We must all suffer from one of two pains: the pain of discipline or the pain of regret. The difference is discipline weighs ounces while regret weighs tons.

– Jim Rohn

It’s okay to strive for perfection as long as we understand that it is our effort that will get us as close to the highest expression of ourselves as possible.

How Much Can We Handle?

Photo by Miguel Salgado

Self-doubt doesn’t show out of nowhere. Whenever we are given conditions or advice which imply that we are not good enough, strong enough or smart enough to handle situations is when the door is opened for doubt to settle:

  • ‘you can only go there if this person goes’
  • ‘liaise with a senior member of the team to work on this’
  • ‘are you sure you can manage so many projects?’

By being guarded by some sort of authority – parents, grownups, employers, professors – we give into a smaller version of ourselves. We were built for growth. I would even go as far as to say that we were built for glory. We don’t have to go to battle to have glory, what we need is constant growth that will empower us to create a greater impact in our lives, our communities and our society.

Many of us have settled into limiting mindsets before even realizing what we are doing to ourselves. But all this can be undone. Know that we can handle more than we were made to believe and that no one can take away our greatness. It’s up to us to acknowledge the damage that was done and resurrect our sense of self-confidence, self-love and our commitment to grow.
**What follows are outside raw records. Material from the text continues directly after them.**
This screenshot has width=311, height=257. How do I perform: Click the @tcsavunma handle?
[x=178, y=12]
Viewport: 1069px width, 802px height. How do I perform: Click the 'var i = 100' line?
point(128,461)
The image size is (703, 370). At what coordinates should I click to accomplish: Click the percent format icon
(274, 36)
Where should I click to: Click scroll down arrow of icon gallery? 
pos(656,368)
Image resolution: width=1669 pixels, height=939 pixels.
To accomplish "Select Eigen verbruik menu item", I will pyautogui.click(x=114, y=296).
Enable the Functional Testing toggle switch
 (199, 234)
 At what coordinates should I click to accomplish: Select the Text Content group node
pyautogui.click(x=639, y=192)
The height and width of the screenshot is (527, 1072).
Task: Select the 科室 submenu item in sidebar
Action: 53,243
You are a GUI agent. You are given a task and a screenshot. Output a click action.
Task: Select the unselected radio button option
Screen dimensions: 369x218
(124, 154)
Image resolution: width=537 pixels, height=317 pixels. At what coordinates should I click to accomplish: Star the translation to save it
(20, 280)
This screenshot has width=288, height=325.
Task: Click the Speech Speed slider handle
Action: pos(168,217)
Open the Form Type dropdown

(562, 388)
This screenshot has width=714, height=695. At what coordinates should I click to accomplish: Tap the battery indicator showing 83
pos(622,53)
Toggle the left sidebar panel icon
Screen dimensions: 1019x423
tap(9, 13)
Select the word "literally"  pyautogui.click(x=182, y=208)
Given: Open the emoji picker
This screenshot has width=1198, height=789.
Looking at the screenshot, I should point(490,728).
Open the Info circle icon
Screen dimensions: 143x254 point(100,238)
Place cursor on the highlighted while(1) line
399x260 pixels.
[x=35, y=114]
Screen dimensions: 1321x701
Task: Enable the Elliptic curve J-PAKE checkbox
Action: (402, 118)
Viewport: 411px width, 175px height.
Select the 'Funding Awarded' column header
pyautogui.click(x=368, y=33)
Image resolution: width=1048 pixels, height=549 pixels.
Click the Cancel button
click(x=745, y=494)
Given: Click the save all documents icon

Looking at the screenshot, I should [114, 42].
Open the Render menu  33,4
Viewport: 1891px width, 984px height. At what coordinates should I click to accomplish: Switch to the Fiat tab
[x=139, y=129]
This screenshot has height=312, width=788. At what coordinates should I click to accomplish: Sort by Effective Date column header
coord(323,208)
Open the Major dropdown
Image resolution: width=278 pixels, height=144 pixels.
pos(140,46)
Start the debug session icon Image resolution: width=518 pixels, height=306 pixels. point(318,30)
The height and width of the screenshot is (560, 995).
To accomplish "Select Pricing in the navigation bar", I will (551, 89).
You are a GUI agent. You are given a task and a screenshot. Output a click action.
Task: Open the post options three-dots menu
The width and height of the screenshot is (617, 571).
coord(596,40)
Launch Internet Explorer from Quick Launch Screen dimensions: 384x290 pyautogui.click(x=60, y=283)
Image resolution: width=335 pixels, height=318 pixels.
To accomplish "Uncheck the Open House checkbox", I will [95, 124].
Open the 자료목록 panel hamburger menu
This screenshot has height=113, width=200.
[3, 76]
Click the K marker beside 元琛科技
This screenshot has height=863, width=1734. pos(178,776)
Balancing Hard Work with Self Care

Photo by Ben White

We all know that while we’re asleep someone in a home garage is working 10x faster to progress on the same idea as you. We also know that an idea is worth nothing. How do we balance the sense of urgency with looking after ourselves?

My experience so far was at the two ends of the spectrum – either being fully committed to my personal projects or acting as if I’m 10 during my summer holiday – which means not getting anything done. I was taught recently about the impact of small victories. We need to remind ourselves that it’s not just alright to get tiny bits done, but that these are small successes worth celebrating. Celebrating the process rather than that one moment when we put a product on the market or we launch our idea is providing fuel to work continuously and to grow continuously. So it’s fine fine to sleep, as long as you remember where you left things first thing in the morning.